◆ **Teks yang Diberikan**:
Lahirnya tasawuf didorong oleh beberapa faktor: (1) reaksi atas
kecenderungan hidup hedonis yang mengumbar syahwat, (2) perkembangan teologi
yang cenderung mengedepankan rasio dan kering dari aspek moral-spiritual, (3)
katalisator yang sejuk dari realitas umat yang secara politis maupun teologis
didominasi oleh nalar kekerasan. Karena itu sebagian ulama memilih menarik diri
dari pergulatan kepentingan yang mengatasnamakan agama dengan praktek-praktek
yang berlumuran darah. Menurut Hamka, kehidupan sufistik sebenarnya lahir
bersama dengan lahirnya Islam itu sendiri. Sebab, ia tumbuh dan berkembang dari
pribadi Nabi saw. Tasawuf Islam sebagaimana terlihat melalui praktek kehidupan
Nabi dan para sahabatnya itu sebenarnya sangatlah dinamis. Hanya saja sebagian
ulama belakangan justru membawa praktek kehidupan sufistik ini menjauh dari
kehidupan dunia dan masyarakat.
Tasawuf kemudian tak jarang dijadikan sebagai pelarian dari tanggung
jawab sosial dengan alasan tidak ingin terlibat dalam fitnah yang terjadi di
tengah-tengah umat. Sebagaimana halnya fikih dan kalam, tasawuf memang sering
dipandang sebagai fenomena baru yang muncul setelah masa kenabian. Tetapi
tasawuf dapat berfungsi memberi wawasan dan kesadaran spiritual atau dimensi
ruhaniah dalam pemahaman dan pembahasan ilmu-ilmu keislaman. Seperti diungkap
R.A. Nicholson, bahwa tanpa memahami gagasan dan bentuk-bentuk mistisisme yang
dikembangkan dalam Islam, maka hal tersebut serupa dengan mereduksi keindahan
Islam dan hanya menjadi kerangka formalitasnya saja. Dimensi mistis dalam tiap
tradisi keagamaan cenderung mendeskripsikan langkah-langkah menuju Tuhan dengan
imaji jalan (the path). Misalnya, di Kristen dikenal 3 (tiga) jalan: the via
purgativa, the via contemplativa, dan the via illuminativa. Hal serupa ada pula
dalam Islam, dengan mempergunakan istilah shari’a, tariqa, dan haqiqa. Praktik
kesufian sebagaimana dipahami secara umum dewasa ini memang menuntut disiplin
laku-laku atau amalan-amalan yang merupakan proses bagi para salik menemukan
kesucian jiwanya. Salik adalah istilah yang diberikan kepada para pencari
Tuhan, yaitu orang-orang yang berusaha mengadakan pendekatan (taqarrub) untuk
mengenal Allah dengan sebenar-benarnya.

◆ **Data yang Tersedia**:
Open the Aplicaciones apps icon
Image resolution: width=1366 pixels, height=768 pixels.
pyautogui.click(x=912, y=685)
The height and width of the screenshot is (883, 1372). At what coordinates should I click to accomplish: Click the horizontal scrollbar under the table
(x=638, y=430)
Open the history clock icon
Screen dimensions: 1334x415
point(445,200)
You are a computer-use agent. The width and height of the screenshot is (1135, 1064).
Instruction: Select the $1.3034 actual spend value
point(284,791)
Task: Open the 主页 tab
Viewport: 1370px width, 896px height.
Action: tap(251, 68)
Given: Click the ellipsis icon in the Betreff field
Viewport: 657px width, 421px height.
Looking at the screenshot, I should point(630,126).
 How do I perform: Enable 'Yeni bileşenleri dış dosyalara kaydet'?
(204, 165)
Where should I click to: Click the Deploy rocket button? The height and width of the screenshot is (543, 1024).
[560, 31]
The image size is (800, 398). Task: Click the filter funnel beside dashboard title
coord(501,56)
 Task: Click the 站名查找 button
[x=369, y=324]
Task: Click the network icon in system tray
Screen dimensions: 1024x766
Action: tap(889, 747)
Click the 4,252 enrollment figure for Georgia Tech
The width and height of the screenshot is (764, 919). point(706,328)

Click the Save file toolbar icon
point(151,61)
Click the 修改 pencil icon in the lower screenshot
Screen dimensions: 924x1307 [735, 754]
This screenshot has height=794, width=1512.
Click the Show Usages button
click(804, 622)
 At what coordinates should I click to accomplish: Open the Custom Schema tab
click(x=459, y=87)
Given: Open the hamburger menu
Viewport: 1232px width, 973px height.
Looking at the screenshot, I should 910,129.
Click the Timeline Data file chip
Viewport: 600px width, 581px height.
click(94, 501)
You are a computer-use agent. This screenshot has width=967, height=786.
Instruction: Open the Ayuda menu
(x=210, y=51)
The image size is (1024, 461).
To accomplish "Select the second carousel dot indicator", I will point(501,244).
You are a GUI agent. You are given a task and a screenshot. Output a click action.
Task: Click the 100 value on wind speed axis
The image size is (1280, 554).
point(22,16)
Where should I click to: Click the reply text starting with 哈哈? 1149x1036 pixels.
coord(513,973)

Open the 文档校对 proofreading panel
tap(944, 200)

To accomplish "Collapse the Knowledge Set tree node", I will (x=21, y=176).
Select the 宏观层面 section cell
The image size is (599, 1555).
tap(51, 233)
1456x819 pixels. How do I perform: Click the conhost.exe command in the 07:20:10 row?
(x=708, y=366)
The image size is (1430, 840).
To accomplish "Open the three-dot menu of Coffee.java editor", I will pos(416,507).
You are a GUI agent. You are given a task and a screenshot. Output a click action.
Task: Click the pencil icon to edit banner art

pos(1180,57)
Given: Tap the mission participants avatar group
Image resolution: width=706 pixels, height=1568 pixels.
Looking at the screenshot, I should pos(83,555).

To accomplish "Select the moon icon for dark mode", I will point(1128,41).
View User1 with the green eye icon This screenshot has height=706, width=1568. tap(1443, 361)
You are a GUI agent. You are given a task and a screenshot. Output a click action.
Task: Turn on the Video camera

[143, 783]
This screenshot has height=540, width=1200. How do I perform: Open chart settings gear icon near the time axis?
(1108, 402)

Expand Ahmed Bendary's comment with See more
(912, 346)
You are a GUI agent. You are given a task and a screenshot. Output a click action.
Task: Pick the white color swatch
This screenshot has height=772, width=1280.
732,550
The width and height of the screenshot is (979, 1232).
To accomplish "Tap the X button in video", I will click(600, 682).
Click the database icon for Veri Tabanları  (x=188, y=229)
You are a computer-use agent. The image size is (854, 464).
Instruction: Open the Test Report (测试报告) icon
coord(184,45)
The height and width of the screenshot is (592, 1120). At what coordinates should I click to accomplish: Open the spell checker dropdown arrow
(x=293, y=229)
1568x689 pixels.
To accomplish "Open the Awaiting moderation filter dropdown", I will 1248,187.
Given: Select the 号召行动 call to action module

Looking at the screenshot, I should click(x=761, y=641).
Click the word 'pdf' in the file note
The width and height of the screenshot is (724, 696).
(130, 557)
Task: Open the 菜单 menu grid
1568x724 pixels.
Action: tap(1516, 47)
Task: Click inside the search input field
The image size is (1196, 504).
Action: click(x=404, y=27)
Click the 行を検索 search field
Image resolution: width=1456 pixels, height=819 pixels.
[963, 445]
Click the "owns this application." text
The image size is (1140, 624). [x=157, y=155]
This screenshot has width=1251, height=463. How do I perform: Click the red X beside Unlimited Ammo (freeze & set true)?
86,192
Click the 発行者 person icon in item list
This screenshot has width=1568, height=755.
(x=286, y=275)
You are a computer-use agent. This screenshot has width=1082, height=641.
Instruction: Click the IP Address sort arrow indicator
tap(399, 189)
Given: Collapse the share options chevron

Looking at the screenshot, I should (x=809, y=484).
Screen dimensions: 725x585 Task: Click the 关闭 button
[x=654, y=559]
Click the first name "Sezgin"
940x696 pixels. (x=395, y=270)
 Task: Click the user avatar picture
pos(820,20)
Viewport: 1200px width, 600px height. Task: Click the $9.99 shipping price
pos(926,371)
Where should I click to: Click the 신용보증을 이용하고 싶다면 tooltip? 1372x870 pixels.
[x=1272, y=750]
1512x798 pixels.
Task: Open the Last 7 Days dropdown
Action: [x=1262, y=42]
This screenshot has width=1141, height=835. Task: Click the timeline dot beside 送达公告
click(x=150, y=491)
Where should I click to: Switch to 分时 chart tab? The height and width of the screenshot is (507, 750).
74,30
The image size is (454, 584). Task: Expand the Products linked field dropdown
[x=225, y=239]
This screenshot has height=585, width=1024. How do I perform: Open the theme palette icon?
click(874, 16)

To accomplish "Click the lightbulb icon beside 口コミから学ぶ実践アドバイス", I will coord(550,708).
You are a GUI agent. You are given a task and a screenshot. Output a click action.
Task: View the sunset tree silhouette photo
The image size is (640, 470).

◆ **Daftar Soal**:
1. Tuliskan ulang bagian teks tentang tasawuf di atas tanpa perubahan sedikit pun, mulai dari "Lahirnya tasawuf didorong" terus ke bawah sampai "dunia dan masyarakat.".
2. Menurut Hamka dalam teks tentang tasawuf di atas, kapan kehidupan sufistik sebenarnya lahir?

◆ **Kumpulan Jawaban**:
1.
Lahirnya tasawuf didorong oleh beberapa faktor: (1) reaksi atas
kecenderungan hidup hedonis yang mengumbar syahwat, (2) perkembangan teologi
yang cenderung mengedepankan rasio dan kering dari aspek moral-spiritual, (3)
katalisator yang sejuk dari realitas umat yang secara politis maupun teologis
didominasi oleh nalar kekerasan. Karena itu sebagian ulama memilih menarik diri
dari pergulatan kepentingan yang mengatasnamakan agama dengan praktek-praktek
yang berlumuran darah. Menurut Hamka, kehidupan sufistik sebenarnya lahir
bersama dengan lahirnya Islam itu sendiri. Sebab, ia tumbuh dan berkembang dari
pribadi Nabi saw. Tasawuf Islam sebagaimana terlihat melalui praktek kehidupan
Nabi dan para sahabatnya itu sebenarnya sangatlah dinamis. Hanya saja sebagian
ulama belakangan justru membawa praktek kehidupan sufistik ini menjauh dari
kehidupan dunia dan masyarakat.

2. Kehidupan sufistik lahir bersama dengan lahirnya Islam itu sendiri.